Thursday, January 24, 2008

Complaints department

This morning the store manager showed me a neatly typed, polite complaint letter she had just received. The writer was complaining that he had overheard one of our employees, in a transaction with a completely different customer, refer to an author's "alias." The complainer felt that the employee should have used either "pseudonym" or "nom de plume," and he had written to inform the manager of this egregious grammatical error on the part of our employee "in the spirit of cheerful helpfulness."

"Honestly," the manager said to me. "Don't people have anything better to do with their time?"

A month or so ago she received another letter of complaint, which she showed me at the time, from a woman who was horrified by the dog-themed display in one of our windows. The display features a book entitled Designer Dogs, an attractive photo book of purposefully-crossbred dogs like puggles and labradoodles. The letter-writer was a breeder of purebred dogs and felt these mutts are polluting the dog gene pool or something, and that the bookstore was being "irresponsible" for promoting them via this particular book.

Customers really do complain about weird things. Not just complain, but actually take the time to lodge a formal complaint. A few years ago I recall helping a lady buy a globe as a gift. Globes aren't my bailiwick, but I did some research for her, helped her select a particular style, boxed it up, and took it upstairs to be giftwrapped. The whole transaction took quite a bit of time but went smoothly. At the end of it, the woman thanked me profusely and I told her it was no problem at all; we may even have shaken hands.

Later, she called the store to complain to a manager that I had said "no problem" instead of "you're welcome." Apparently, that was all she took away from the transaction.

Nothing, though, beats a weirdo letter -- not exactly a complaint -- that our webmaster received several years ago from a regular customer at another bookstore he was managing. The customer had berated a bookseller over the phone, and P. stepped in and told the customer to shut up and stop giving his booksellers such a hard time. The next time the customer came in, he handed P. the following letter, which P. has kept a copy of and shared with me today:

Kind Sir**********:

I am compelled to offer a sincere apologia for my rather abrasive dialogue
during recent overtures to the extraordinarily learned & ENVIABLY
POLITE++++++++++ staffers at [bookstore]. There is no need for me to raise an
eyebrow, let alone my voice, in their direction inasmuch as they've been
inordinately courteous/solicitous & superogatorily generous with their time
& the deference toward me no matter the time nor the volume of my at times
cavalier approach toward their GENUINE DESIRE to please this misanthropic fellow
from the Bronx. A thousand pardons, I am genuinely SORRY for having
exasperated some of your scholarly associates. [This last sentence is underlined
twice in the original.] In closing, it is mandatory that I proffer
additional praise for the INNUMERABLE interludes whereby I've rung, asked for
some "information" about an author and they've provided me with copious data on
said subject sans ever saying, "T____, what has this got to do with selling you
a book?" In the future, I shall endeavor nay unwaveringly ACT as they do
and this reciprocal magnanimity on my part commences NOW, Saturday eve, July
12th.

SINCERELY,
T____

4 comments:

Will said...

That shit is Krazy (with a K).

Caveman said...

indeed...

Anonymous said...

It really is amazing how many people in this world have absolutely nothing to do...except complain!

--- Exercise instructions ---
**A.** Answer these questions using the post about bookstore customer complaints.
(i) Which word used by an employee did the letter-writer object to?
(ii) What is the title of the book in the dog-themed window display?
(iii) What phrase did the narrator say that the globe buyer complained should have been "you're welcome"?
**B.** Reproduce the passage from the post about bookstore customer complaints, starting at "Customers really do" and ending at "from the transaction.".
Use nothing but the post about bookstore customer complaints.

--- Information shown ---
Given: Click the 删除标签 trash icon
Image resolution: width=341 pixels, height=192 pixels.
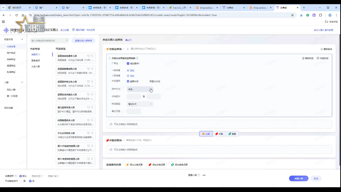Looking at the screenshot, I should click(303, 58).
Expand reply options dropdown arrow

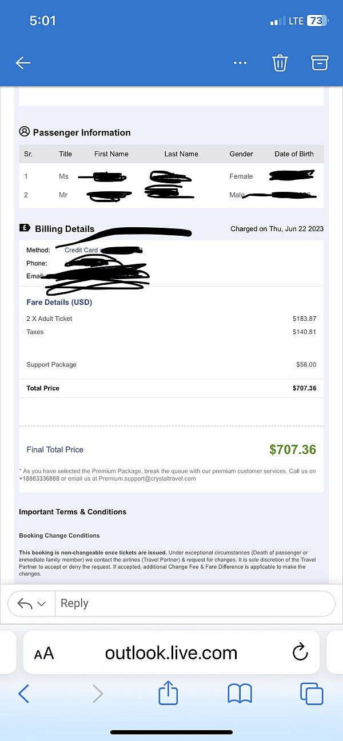pos(41,603)
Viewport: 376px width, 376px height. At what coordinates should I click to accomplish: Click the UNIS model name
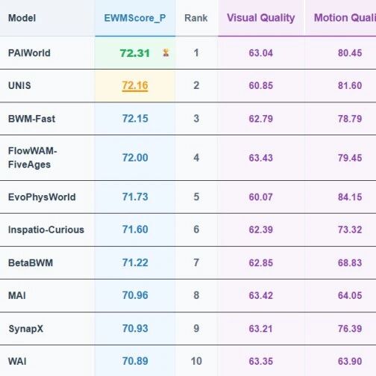coord(19,86)
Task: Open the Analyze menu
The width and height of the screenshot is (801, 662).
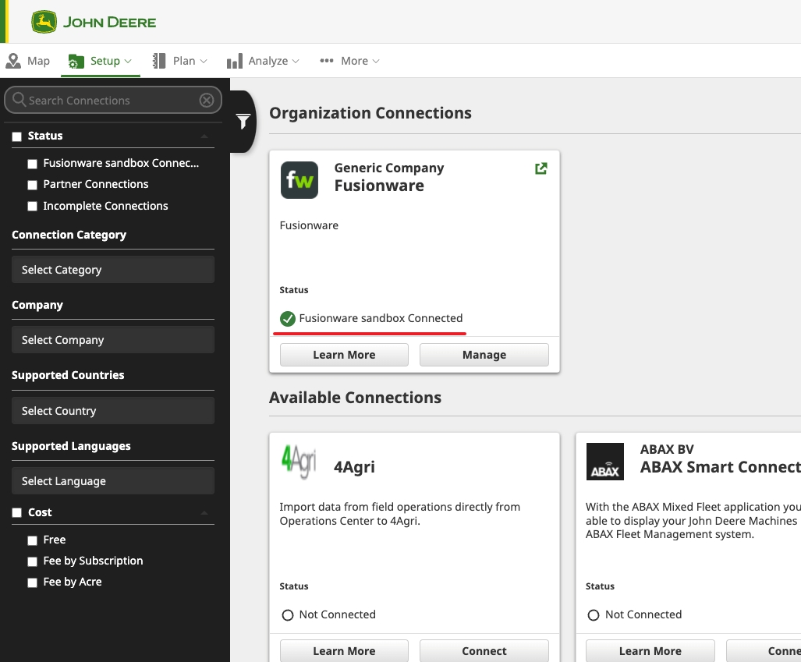Action: [263, 61]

--- Solution list ---
**A.**
(i) "Alias"
(ii) Designer Dogs
(iii) "No problem"

**B.**
Customers really do complain about weird things. Not just complain, but actually take the time to lodge a formal complaint. A few years ago I recall helping a lady buy a globe as a gift. Globes aren't my bailiwick, but I did some research for her, helped her select a particular style, boxed it up, and took it upstairs to be giftwrapped. The whole transaction took quite a bit of time but went smoothly. At the end of it, the woman thanked me profusely and I told her it was no problem at all; we may even have shaken hands.

Later, she called the store to complain to a manager that I had said "no problem" instead of "you're welcome." Apparently, that was all she took away from the transaction.